What use is a generalisation if the real world holds only individuals?

By Justin Byrne

In my PhD, I compare ancient British woodlands with younger ones in an effort to describe how microbial biodiversity, and the associated ecological processes, change over time. Scientific endeavours like this focus on building generalisations, but what is the use of a generalisation if, in the real world, things are always atypical?

Biodiversity, the breadth of variation in the living components of an environment, tends to increase over time. Below is a picture of some tanks of standing water in our office, initially these tanks were used to age water for our aquarium. When spring began, the water would quickly fill with algae so we stopped using it. Instead of throwing it away, we left it, occasionally topping it up with wastewater from aquarium water changes. When we put a few plants in there things really kicked off and now the tanks teem with life. Water boatmen, snails, water fleas and no doubt plenty of other microscopic inhabitants have colonised the tank. Nature is the same but slower.
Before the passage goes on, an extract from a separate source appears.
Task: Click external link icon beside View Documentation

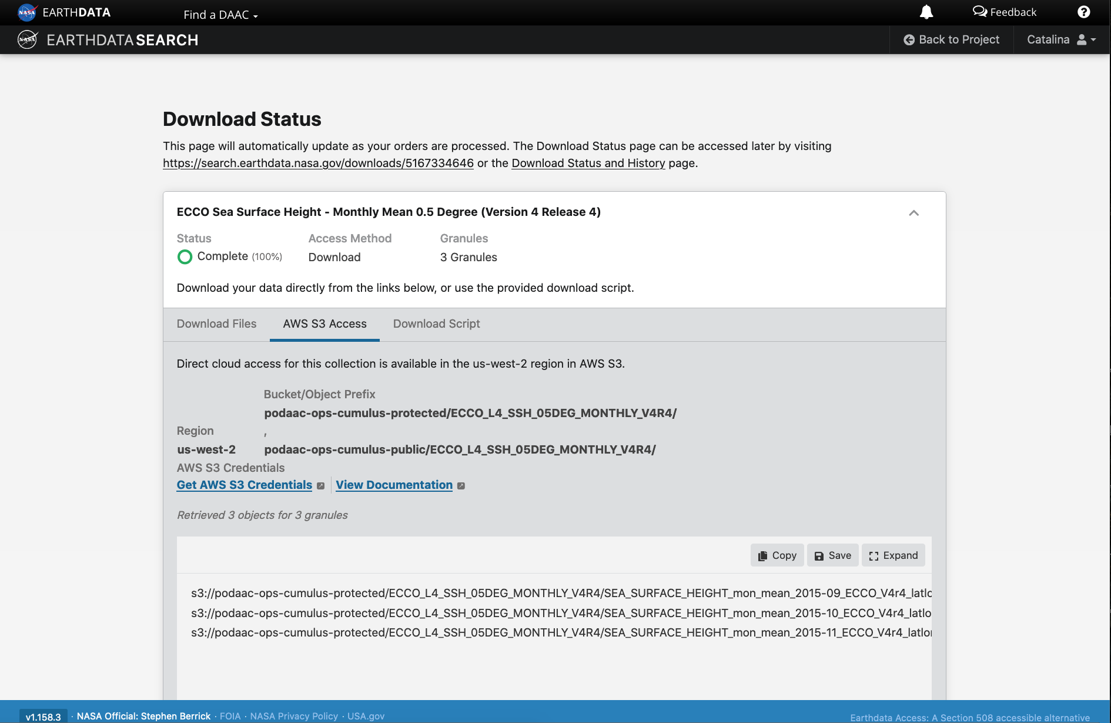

In natural systems we generally expect environments to go through a series of successional stages. First, colonisers arrive, generally fast growing, with high dispersal and plenty of offspring. At a time it was popular to refer to these species as r-selected species (r for high growth rate). These reshape their environments with their activity, waste, and their death, providing altered environments for other species to colonise. As more species arrive, they continue to change their environment until long living species generally crowd out and dominate, forming a climax community. These, were once popularly referred to as k-selected species (k for Kapazitätsgrenze, the German word for carrying capacity – the stable population limit of the environment). This is succession, a conceptual model of how ecosystems behave. British woodlands are the basis of my work and have an extensive history of management, not unlike my water tanks. The Ancient British woodlands used in my research have not yet reached a climax community, the theorised final state of succession. They do not conform to the model. Perhaps the post-glacial wildwood reached climax over the thousands of years of succession it experienced before humans reshaped the British Isles.  Perhaps chaotic processes within it prevented it reaching that point. Despite having good generalisations about how the environment should shape itself, in reality things are more messy.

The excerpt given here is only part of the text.